COMISO (RG)-Le urla avevano allertato il vicinato che aveva chiamato il 112 per segnalare quanto stava accadendo. Nella tarda serata di ieri, a Comiso, un 36enne già noto alle forze dell’ordine per pregresse vicende, stava litigando furiosamente con la moglie, quando alla vista dei Carabinieri intervenuti per sedare gli animi, si è barricato in casa minacciandoli di morte.

Tra le strade limitrofe all’abitazione del soggetto si è subito diffuso il panico. Mentre i Carabinieri stavano cercando di convincere il malintenzionato a calmarsi, questo dalla porta di casa, continuando a inveire contro le forze dell’ordine, ha impugnato un’arma e fatto fuoco nella direzione dei militari. I due carabinieri hanno fatto il possibile per mettere prima in salvo i presenti sulla strada e hanno predisposto immediatamente un dispositivo di sicurezza per fronteggiare la minaccia. Sono intervenute sul posto anche altre pattuglie in ausilio, compresi due volanti dei commissariati di P.S. di Vittoria e Comiso.

Fortunatamente, dopo svariati tentativi di persuasione, il soggetto è stato immobilizzato e messo in condizione di non nuocere. I militari hanno quindi scoperto che la pistola con la quale aveva fatto fuoco era una fedele replica in metallo, a salve, ma priva del tappo rosso, quindi perfettamente identica ad un’arma vera in dotazione alle forze dell’ordine.
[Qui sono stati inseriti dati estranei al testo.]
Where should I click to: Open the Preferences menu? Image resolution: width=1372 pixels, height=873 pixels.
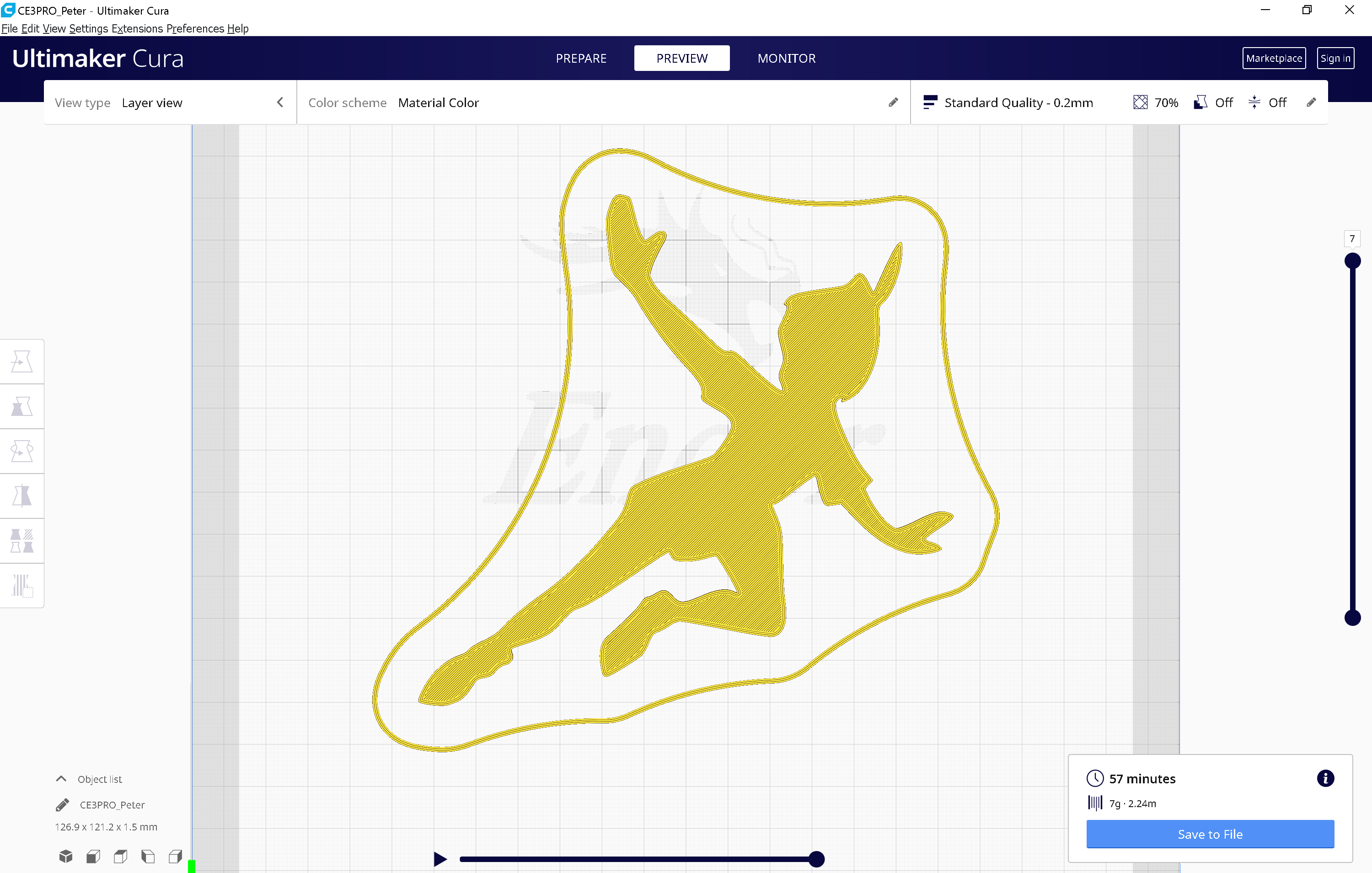[x=195, y=28]
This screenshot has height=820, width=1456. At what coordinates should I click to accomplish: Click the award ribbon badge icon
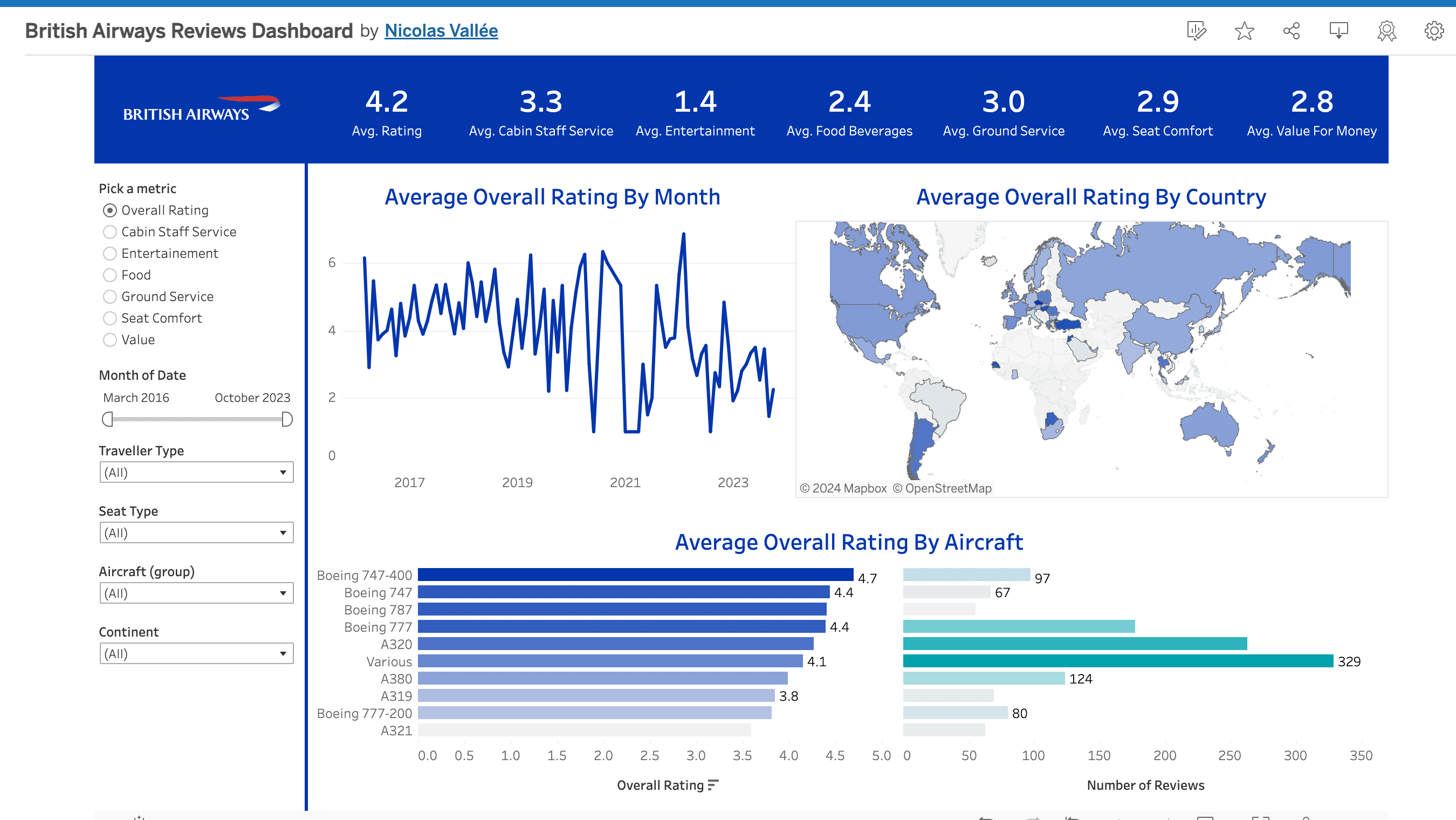tap(1386, 31)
Condotto inizialmente presso la Stazione Carabinieri di Comiso, dopo che è stato dichiarato in arresto, d’intesa col pubblico ministero di turno, è stato tradotto presso la casa circondariale di Ragusa a disposizione dell’autorità giudiziaria, davanti alla quale dovrà rispondere dei reati di resistenza, violenza e minaccia a pubblico ufficiale.